Comme quoi, en Côte d’Ivoire, la politique rime avec "ton pied mon pied". Pourvu que ce tango aboutisse à quelque chose de concret dans la résolution de la crise. Il n’y a pas longtemps, le même Gbagbo, répliquant aux propos du Premier ministre, disait qu’il défiait quiconque de pouvoir mener concomitamment identification et désarmement. Une manière à peine voilée de dire qu’il ne ferait rien qui pût aider à mener à bon terme cette opération.

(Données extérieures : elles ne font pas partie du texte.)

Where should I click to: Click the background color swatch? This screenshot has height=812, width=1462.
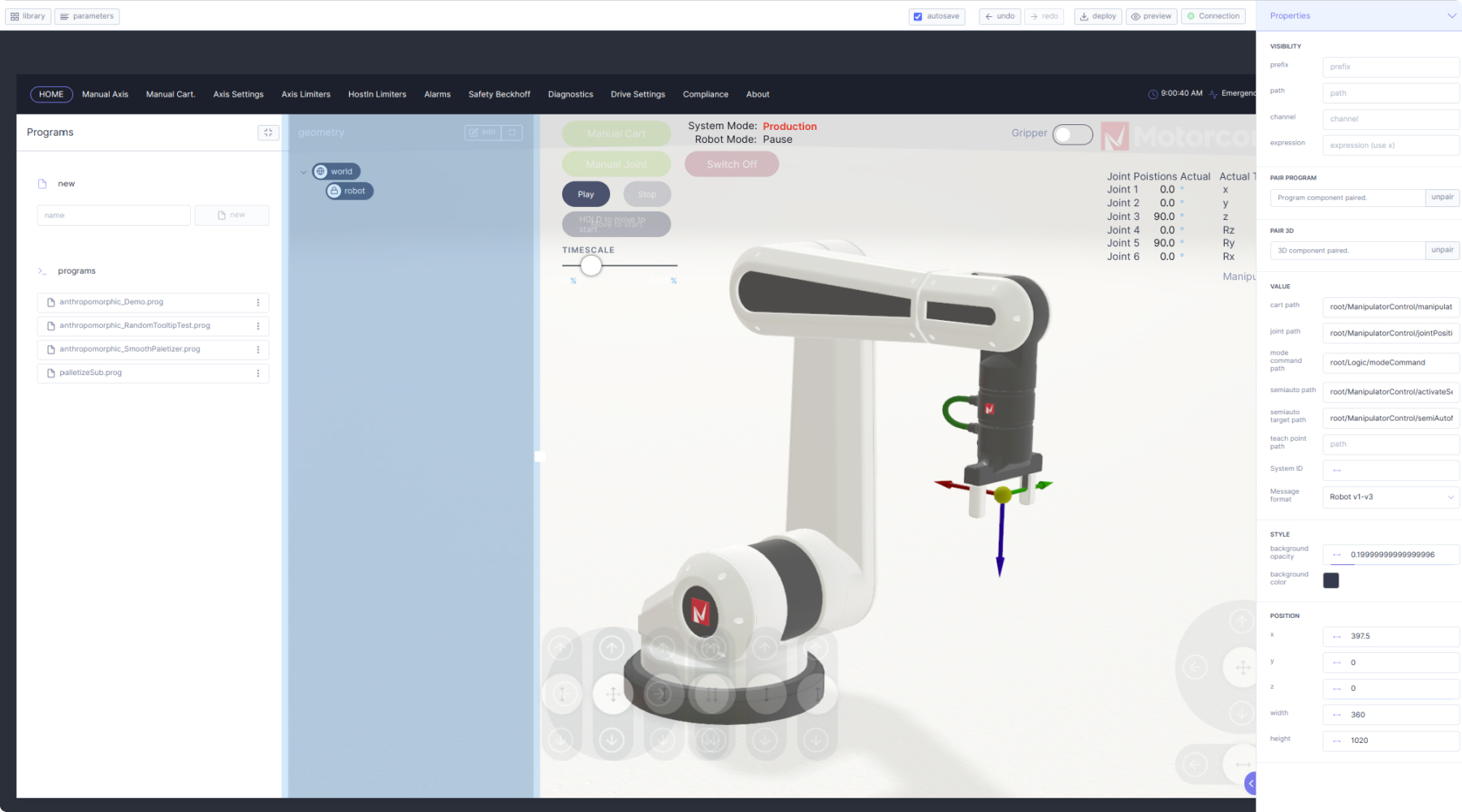point(1330,580)
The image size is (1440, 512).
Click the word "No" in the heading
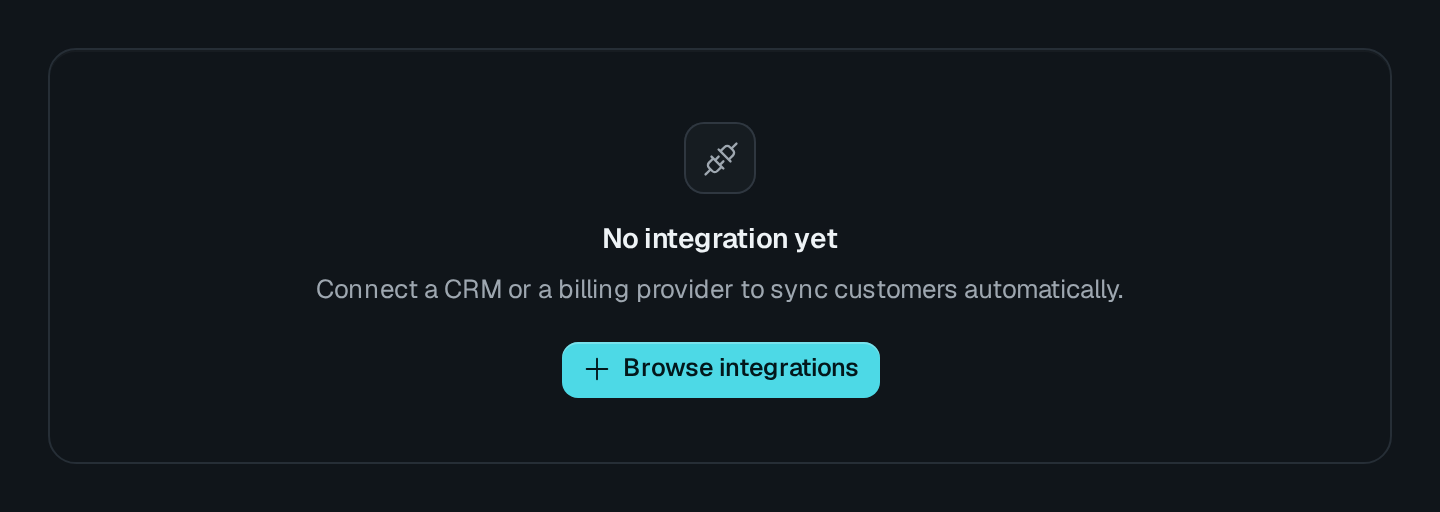click(620, 239)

On sait que Gbabgo milite d’abord pour le désarmement avant toute opération de recensement. En fait, nous pensons ici que le recensement est non seulement aussi important que le désarmement, mais également plus facile à mener. Plus grave est l’absence de cette identification, source de toutes les dérives. Le Premier ministre a été on ne peut plus clair à ce sujet. Le recensement n’a pas pour but de permettre, comme le soutient le camp présidentiel, aux étrangers de voler la nationalité ivoirienne. Son objectif est de donner une nationalité à des Ivoiriens qui, du fait qu’ils sont sans-papiers, sont, de fait, des étrangers chez eux.

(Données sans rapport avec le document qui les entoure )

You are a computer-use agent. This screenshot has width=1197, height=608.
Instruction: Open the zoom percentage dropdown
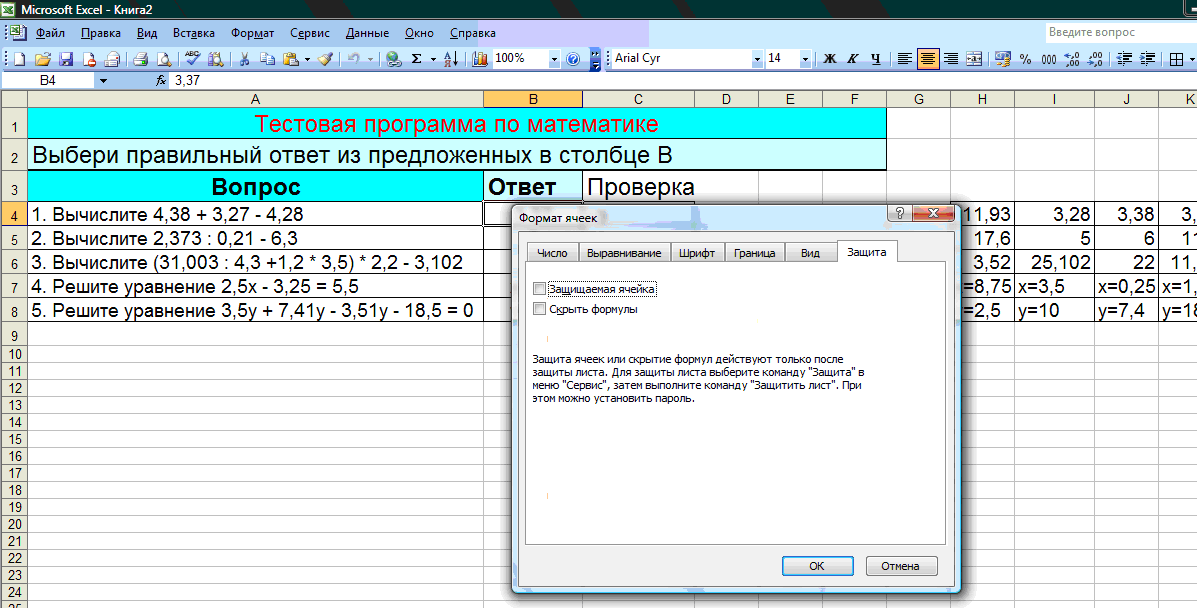tap(554, 59)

Comme tu le vois, il est plus aisé de faire le décompte de sa population que d’amener les gens à désarmer, surtout quand on ne s’est pas attaqué aux causes qui les ont conduits à se révolter.

Dans la pratique, il s’agit d’une équation compliquée. Si l’armée des Forces nouvelles est une entité bien organisée, il n’en est pas de même des milices de Gbagbo, ces nébuleuses qui avancent masquées. On l’a vu tout récemment. Un convoi qui conduisait la numéro 2 du RDR, Henriette Diabaté, a été pris à partie par des "Patriotes". Démenti formel de l’entourage de Gbagbo qui a estimé n’être au courant de rien. Qui leur avait donné l’ordre d’agir ainsi ? En plus, comment expurger de l’armée nationale les brebis galeuses et les mercenaires qui l’ont infiltrée afin d’en faire une armée républicaine ?

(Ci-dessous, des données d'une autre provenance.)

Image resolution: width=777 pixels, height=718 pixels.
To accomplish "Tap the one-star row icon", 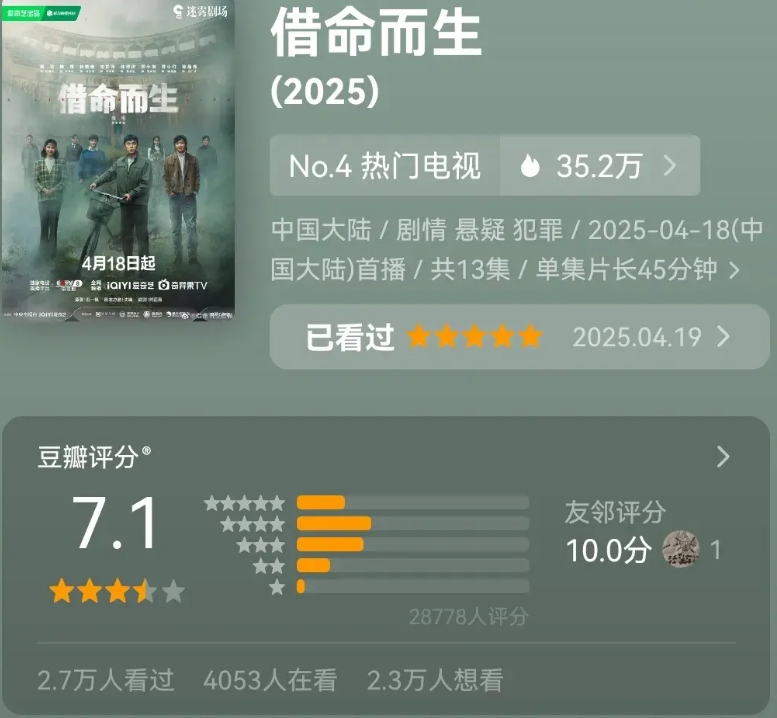I will tap(277, 587).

Certes, en Afrique, on a vu des exemples réussis de désarmement. D’anciens rebelles ont déposé les armes, en contrepartie d’une indemnisation qui leur permette de se réinsérer dans la vie civile.

Encore faut-il qu’une telle indemnité soit conséquente et nourrisse son homme. Ceux qui persistent à garder leur arme par-devers eux ne sont pas prêts à la lâcher pour l’ombre. En effet, à quoi bon remettre sa Kalachnikov pour des pécadilles alors qu’on pourrait gagner sa vie en braquant des voyageurs ou en cambriolant des banques ? D’ailleurs, l’expérience a prouvé que là où on a suscité des milices, on a créé aussi le goût du pouvoir, et ces groupes armés n’ont pas hésité à passer du statut de subordonnés à celui de maîtres du jeu politique.

Avant de terminer, cher neveu, tu as dû apprendre, comme moi, qu’au cours d’une réunion internationale consacrée au cacao, dont la Côte d’Ivoire est le premier producteur, des délégués ivoiriens ont pointé un doigt accusateur sur le Burkina. Le péché de notre pays, selon eux, ce serait selon l’acte d’accusation, d’être désormais une "république cacaoyère", exportatrice de ce produit sans en cultiver. Je pense qu’il faudrait être juste. Le Burkina n’est qu’un pays de transit du cacao. Ceux qui s’en plaignent savent quels sont ceux qui font transiter le cacao par le Burkina.

Nous reprocher de profiter des retombées de ce commerce relève d’une étroitesse d’esprit. Evidemment, on les comprend, sans toutefois les excuser ; certaines autorités ivoiriennes n’ont jamais manqué l’occasion de diaboliser le Burkina. A telle enseigne que l’on se demande si elles ne sont pas tout simplement contre le développement de notre pays. Depuis que des études avaient prouvé que la transformation du beurre du karité donnait un excellent chocolat, les Ivoiriens étaient montés sur leurs cacaoyers pour mener une campagne d’hostilité à l’encontre du Burkina. D’ailleurs, dès lors que les chercheurs burkinabè cherchent et trouvent, selon nos responsables, je ne sais pas pourquoi on ne mènerait pas des études pour voir les possibilités d’adaptation de cette plante à notre sol.

Très cher neveu. J’allais oublier de te dire que les politiciens ivoiriens, au lieu d’aider honnêtement le Premier ministre à gérer le peu de temps qui reste pour sortir de la crise, croient naïvement que le temps va suspendre son vol et obéir à leurs caprices.